Is this normal? I mean we were together for 5 years. I just feel like he has said some horrible things to me to push me to just not care anymore. I dont know if that was his plan, to be completely mean to me so that i got over everything quicker or what. I feel like i just dont care anymore and all i care about anymore is going back to school, getting a good job and taking care of my kids. I dont even wanna date (even though i did at first just because he was) but im not even worried about dating anymore. Im more focused on what needs to be done. 

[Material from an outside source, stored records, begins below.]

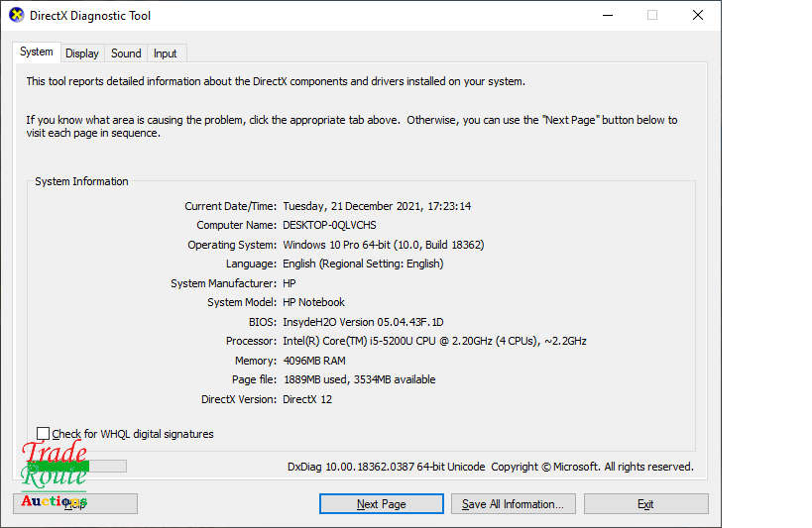Click the BIOS value InsydeH2O version text
This screenshot has height=528, width=812.
point(363,322)
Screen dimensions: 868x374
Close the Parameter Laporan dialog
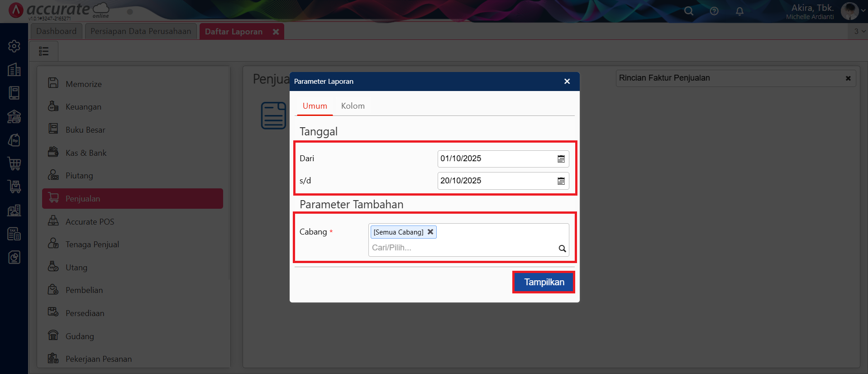click(x=567, y=82)
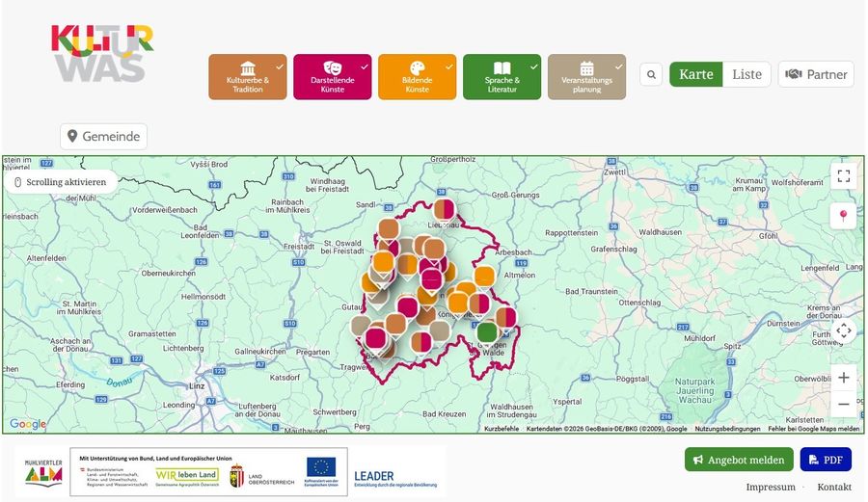Zoom in on the map

tap(843, 378)
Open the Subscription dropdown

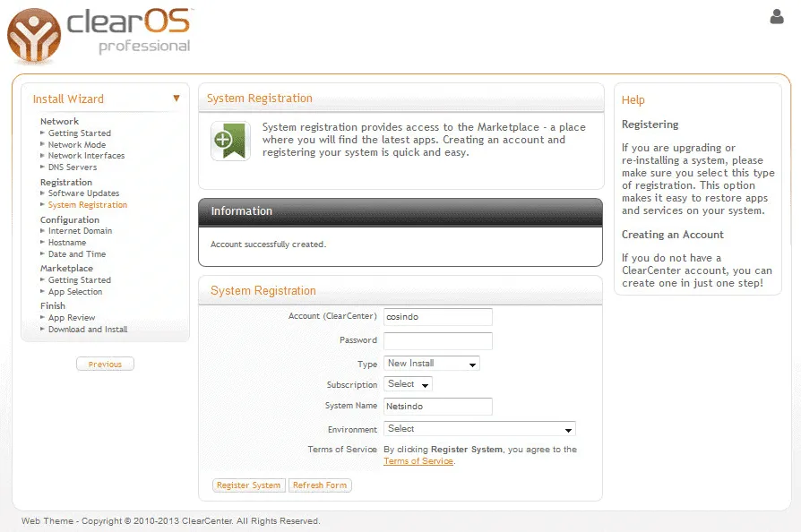408,384
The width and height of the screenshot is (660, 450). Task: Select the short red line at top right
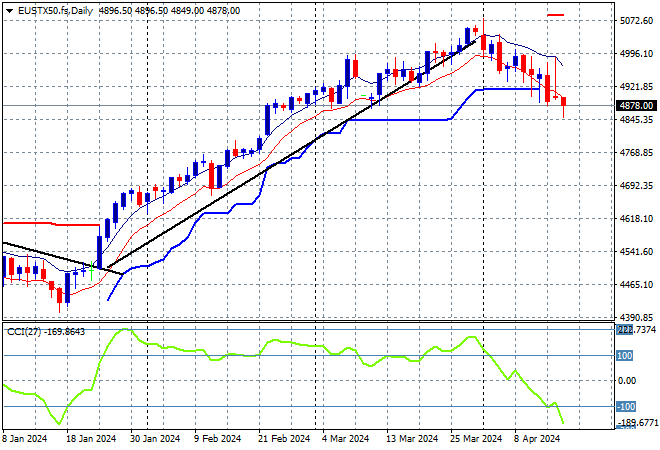pos(556,15)
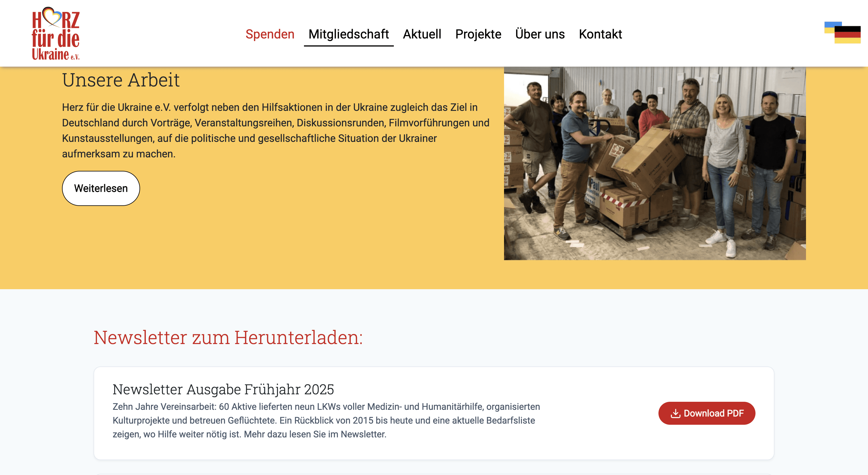Click the Weiterlesen button
This screenshot has width=868, height=475.
[x=101, y=188]
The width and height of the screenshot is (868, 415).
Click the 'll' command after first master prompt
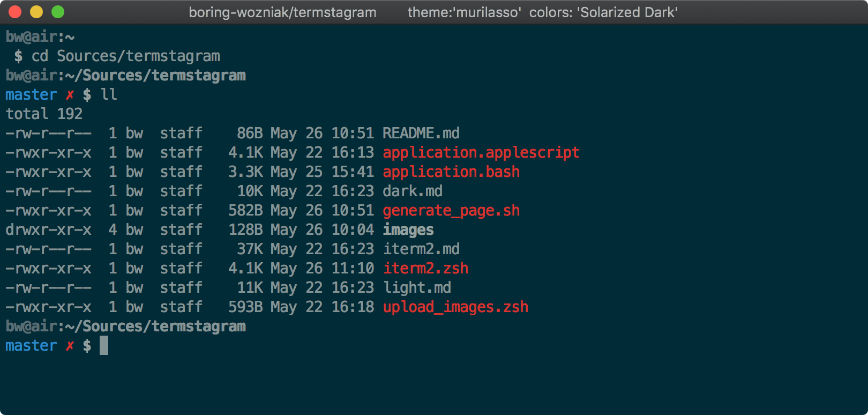coord(109,94)
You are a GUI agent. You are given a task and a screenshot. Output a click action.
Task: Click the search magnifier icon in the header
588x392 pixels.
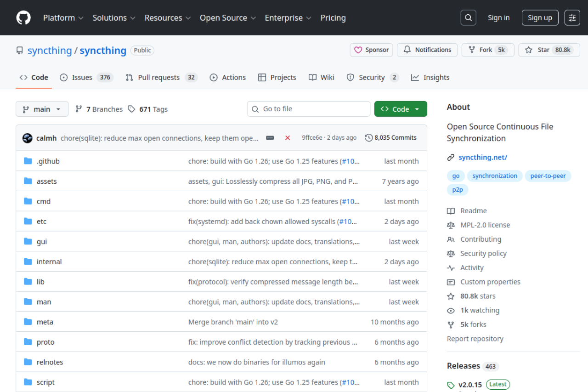pyautogui.click(x=468, y=17)
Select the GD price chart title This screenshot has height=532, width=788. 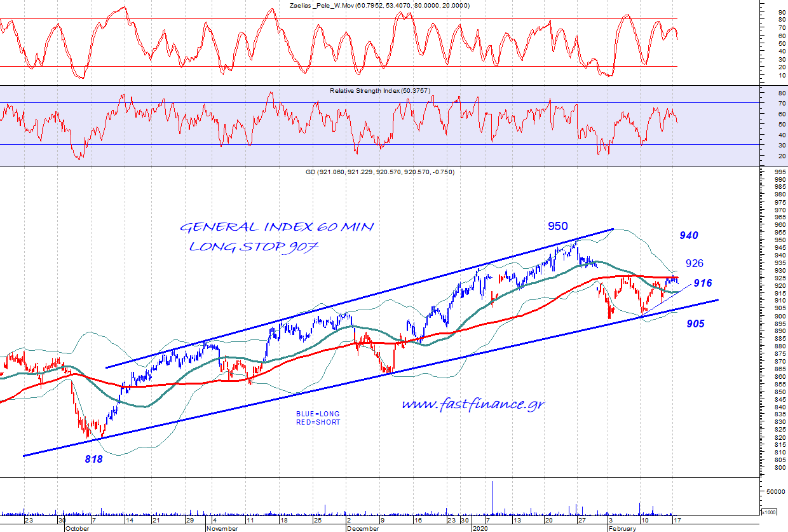pyautogui.click(x=379, y=172)
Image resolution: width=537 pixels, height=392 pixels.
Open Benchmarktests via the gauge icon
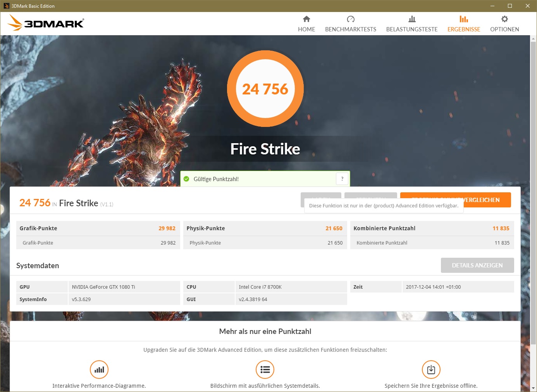351,19
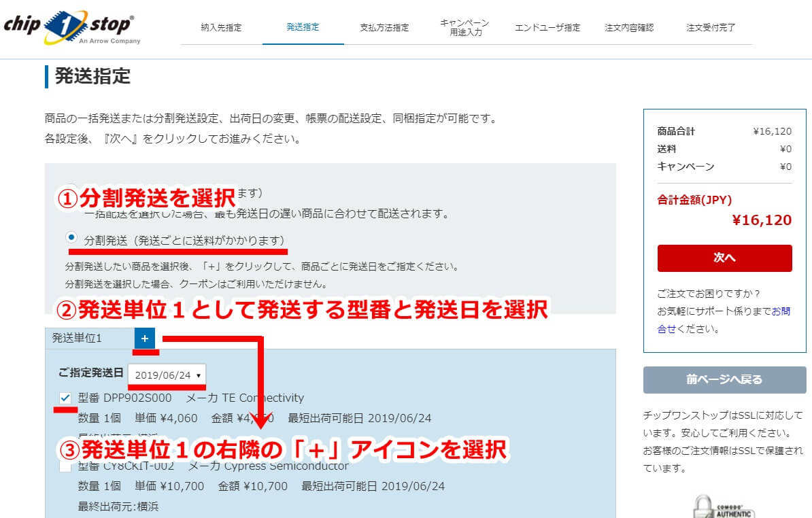Click the 注文受付完了 step tab
Screen dimensions: 812x518
click(711, 28)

I dunno if its because im depressed or if its because of everything he's done that has just pushed me not to give a crap anymore.


----------



## arbitrator (Feb 13, 2012)

momtoboys said:


> Today i woke up feeling sorta "numb" and like i just dont care anymore. Its only been 2 weeks since i found out about his girlfriend and i feel like im already accepting it.
> 
> 
> Is this normal? I mean we were together for 5 years. I just feel like he has said some horrible things to me to push me to just not care anymore. I dont know if that was his plan, to be completely mean to me so that i got over everything quicker or what. I feel like i just dont care anymore and all i care about anymore is going back to school, getting a good job and taking care of my kids. I dont even wanna date (even though i did at first just because he was) but im not even worried about dating anymore. Im more focused on what needs to be done.
> ...


My advice would be for you to take absolutely all the time that you need to appropriately sort your feelings out. Taking time to fully rationalize things will serve you much better, at least in the long run. And don't think things through hastily~ take your time, keep notes, and journalize your feelings. It will greatly help!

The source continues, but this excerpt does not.